GOAL:
Copy out each of the entries below word for word, with no changes, and leave out the pictures.
*** DATA TO USE ***
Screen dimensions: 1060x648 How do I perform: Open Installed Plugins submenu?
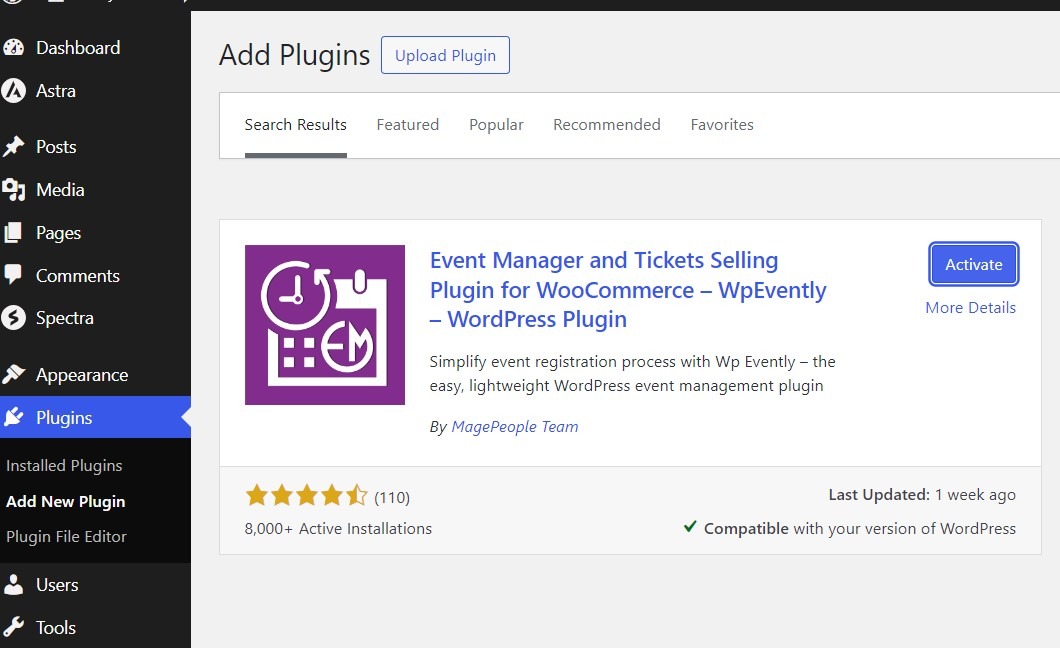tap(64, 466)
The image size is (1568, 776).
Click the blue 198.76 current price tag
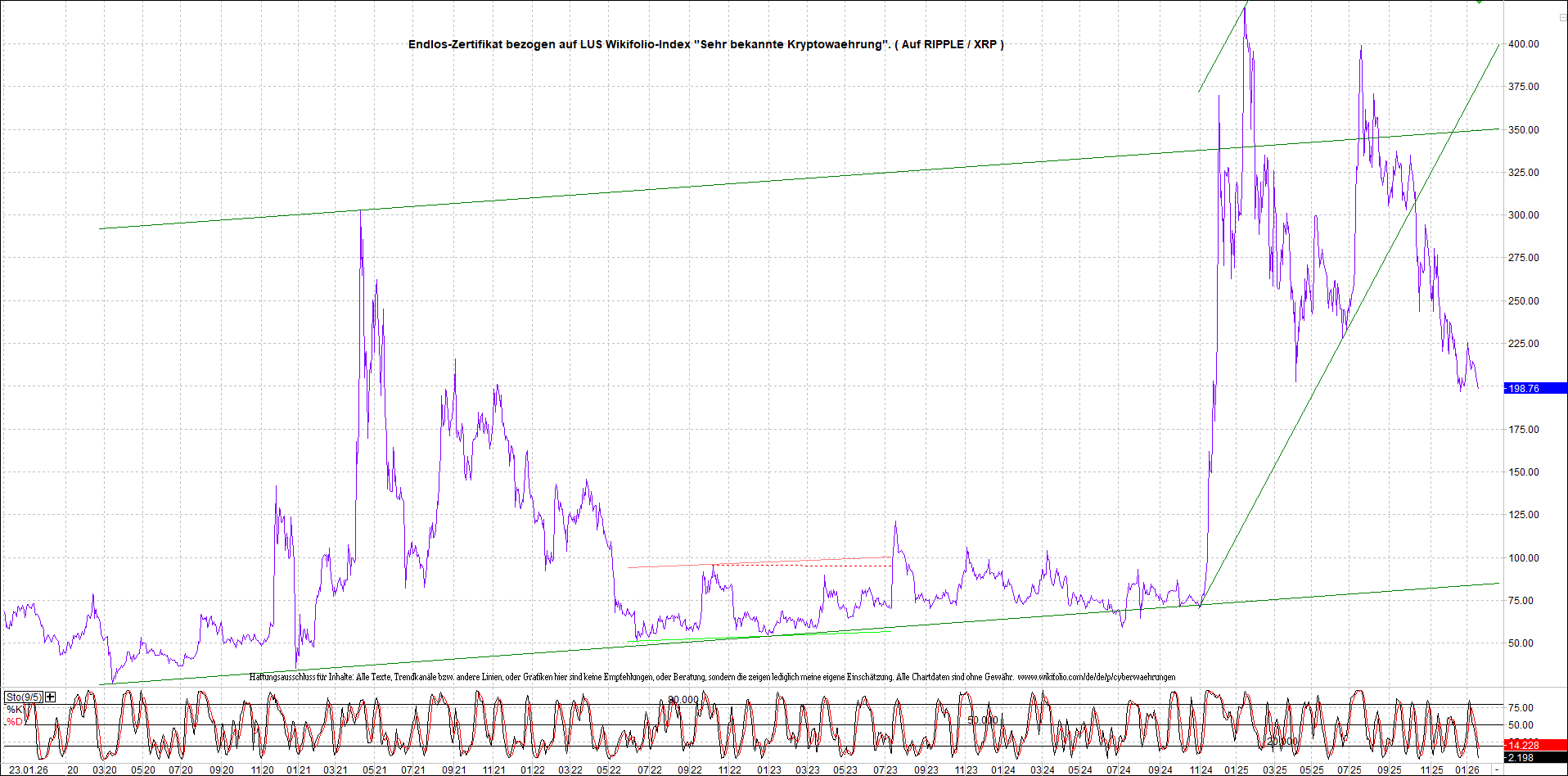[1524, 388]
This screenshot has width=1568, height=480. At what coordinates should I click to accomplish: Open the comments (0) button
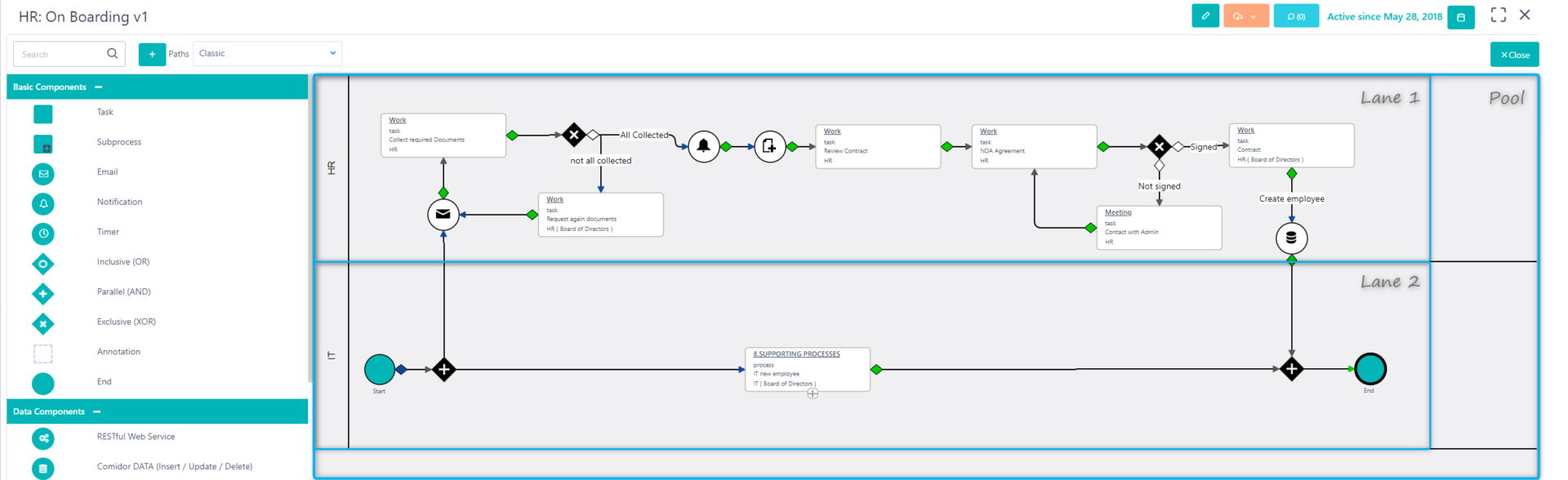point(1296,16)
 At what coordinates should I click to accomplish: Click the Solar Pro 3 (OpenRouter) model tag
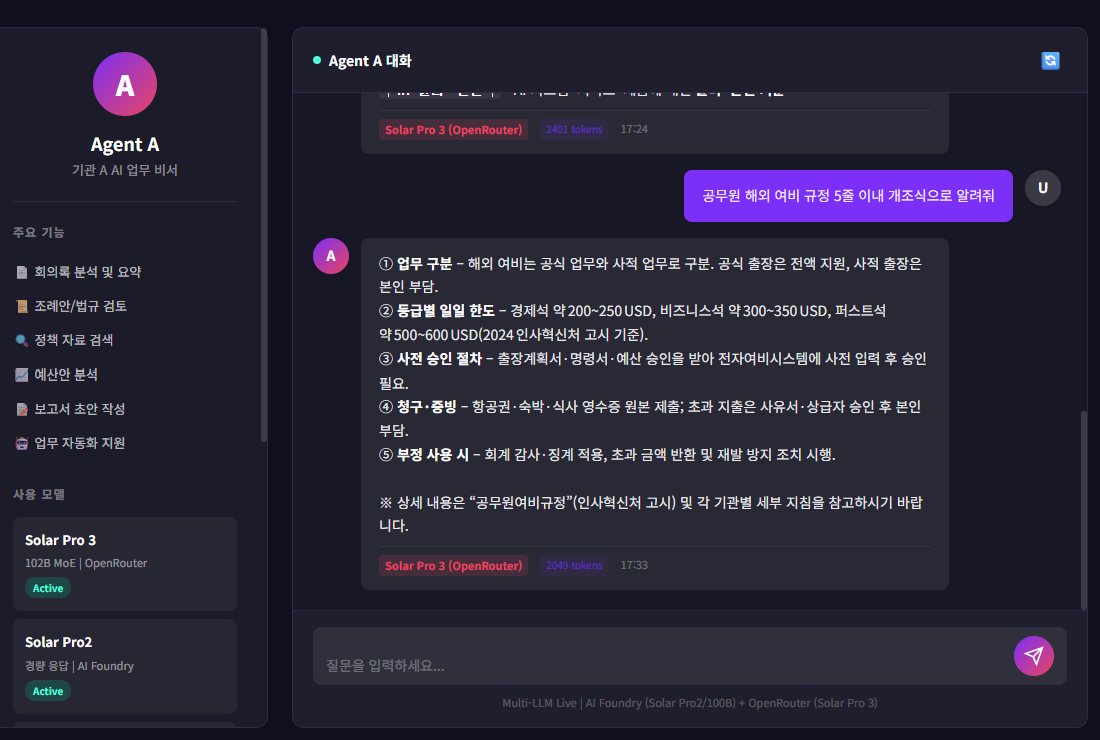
***
FINAL RESULT:
Screen dimensions: 1060x648 How do I perform: Open Installed Plugins submenu?
tap(64, 466)
The image size is (1568, 776).
Click the blue 198.76 current price tag
[1524, 388]
This screenshot has width=1568, height=480. At what coordinates should I click to accomplish: Open the comments (0) button
point(1296,16)
 At what coordinates should I click to accomplish: Click the Solar Pro 3 (OpenRouter) model tag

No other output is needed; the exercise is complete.